--- WHAT IS ASKED ---
Print the material below verbatim, keeping every line as it stands.

--- DATA LISTING ---

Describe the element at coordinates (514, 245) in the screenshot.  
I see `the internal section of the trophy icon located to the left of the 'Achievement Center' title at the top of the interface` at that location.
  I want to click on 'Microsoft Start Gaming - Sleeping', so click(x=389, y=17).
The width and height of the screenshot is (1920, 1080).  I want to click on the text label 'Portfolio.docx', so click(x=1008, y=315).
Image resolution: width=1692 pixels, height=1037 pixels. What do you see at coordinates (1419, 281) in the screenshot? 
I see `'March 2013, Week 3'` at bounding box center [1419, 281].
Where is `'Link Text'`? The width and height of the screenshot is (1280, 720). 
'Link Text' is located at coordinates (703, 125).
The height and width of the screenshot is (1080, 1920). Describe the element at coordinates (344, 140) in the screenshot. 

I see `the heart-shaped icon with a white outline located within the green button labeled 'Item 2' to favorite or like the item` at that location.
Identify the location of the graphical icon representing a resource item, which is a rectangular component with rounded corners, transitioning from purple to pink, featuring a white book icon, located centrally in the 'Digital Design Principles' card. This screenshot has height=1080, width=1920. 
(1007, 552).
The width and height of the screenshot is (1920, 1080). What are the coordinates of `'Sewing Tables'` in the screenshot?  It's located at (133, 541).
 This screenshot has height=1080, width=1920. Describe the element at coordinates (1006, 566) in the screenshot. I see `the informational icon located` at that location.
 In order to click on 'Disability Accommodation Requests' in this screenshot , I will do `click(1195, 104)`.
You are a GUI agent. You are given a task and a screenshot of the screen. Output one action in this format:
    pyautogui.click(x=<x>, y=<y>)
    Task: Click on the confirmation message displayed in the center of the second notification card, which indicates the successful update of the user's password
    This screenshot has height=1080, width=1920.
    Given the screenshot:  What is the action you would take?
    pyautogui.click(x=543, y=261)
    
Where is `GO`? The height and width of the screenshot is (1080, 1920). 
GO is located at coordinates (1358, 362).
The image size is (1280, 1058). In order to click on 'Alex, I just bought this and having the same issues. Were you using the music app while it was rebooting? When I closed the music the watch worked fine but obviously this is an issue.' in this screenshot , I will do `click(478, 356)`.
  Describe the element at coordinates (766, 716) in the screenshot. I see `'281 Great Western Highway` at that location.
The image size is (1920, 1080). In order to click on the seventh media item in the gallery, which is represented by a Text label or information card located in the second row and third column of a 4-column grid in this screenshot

--- RESULT FOR THIS EXERCISE ---
Describe the element at coordinates (514, 245) in the screenshot.  
I see `the internal section of the trophy icon located to the left of the 'Achievement Center' title at the top of the interface` at that location.
  I want to click on 'Microsoft Start Gaming - Sleeping', so click(x=389, y=17).
The width and height of the screenshot is (1920, 1080).  I want to click on the text label 'Portfolio.docx', so click(x=1008, y=315).
Image resolution: width=1692 pixels, height=1037 pixels. What do you see at coordinates (1419, 281) in the screenshot? 
I see `'March 2013, Week 3'` at bounding box center [1419, 281].
Where is `'Link Text'`? The width and height of the screenshot is (1280, 720). 
'Link Text' is located at coordinates (703, 125).
The height and width of the screenshot is (1080, 1920). Describe the element at coordinates (344, 140) in the screenshot. 

I see `the heart-shaped icon with a white outline located within the green button labeled 'Item 2' to favorite or like the item` at that location.
Identify the location of the graphical icon representing a resource item, which is a rectangular component with rounded corners, transitioning from purple to pink, featuring a white book icon, located centrally in the 'Digital Design Principles' card. This screenshot has height=1080, width=1920. 
(1007, 552).
The width and height of the screenshot is (1920, 1080). What are the coordinates of `'Sewing Tables'` in the screenshot?  It's located at (133, 541).
 This screenshot has height=1080, width=1920. Describe the element at coordinates (1006, 566) in the screenshot. I see `the informational icon located` at that location.
 In order to click on 'Disability Accommodation Requests' in this screenshot , I will do `click(1195, 104)`.
You are a GUI agent. You are given a task and a screenshot of the screen. Output one action in this format:
    pyautogui.click(x=<x>, y=<y>)
    Task: Click on the confirmation message displayed in the center of the second notification card, which indicates the successful update of the user's password
    This screenshot has height=1080, width=1920.
    Given the screenshot:  What is the action you would take?
    pyautogui.click(x=543, y=261)
    
Where is `GO`? The height and width of the screenshot is (1080, 1920). 
GO is located at coordinates (1358, 362).
The image size is (1280, 1058). In order to click on 'Alex, I just bought this and having the same issues. Were you using the music app while it was rebooting? When I closed the music the watch worked fine but obviously this is an issue.' in this screenshot , I will do `click(478, 356)`.
  Describe the element at coordinates (766, 716) in the screenshot. I see `'281 Great Western Highway` at that location.
The image size is (1920, 1080). In order to click on the seventh media item in the gallery, which is represented by a Text label or information card located in the second row and third column of a 4-column grid in this screenshot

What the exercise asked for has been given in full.